Stated task: Please rewrite the records below with "dropdown" replaced by "drop-down list" and everything else left unchanged.

Saved data entries:
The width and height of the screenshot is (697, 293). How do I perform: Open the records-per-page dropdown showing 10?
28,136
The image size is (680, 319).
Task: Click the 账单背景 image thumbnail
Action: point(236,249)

Written answer:
The width and height of the screenshot is (697, 293). How do I perform: Open the records-per-page drop-down list showing 10?
28,136
The image size is (680, 319).
Task: Click the 账单背景 image thumbnail
Action: point(236,249)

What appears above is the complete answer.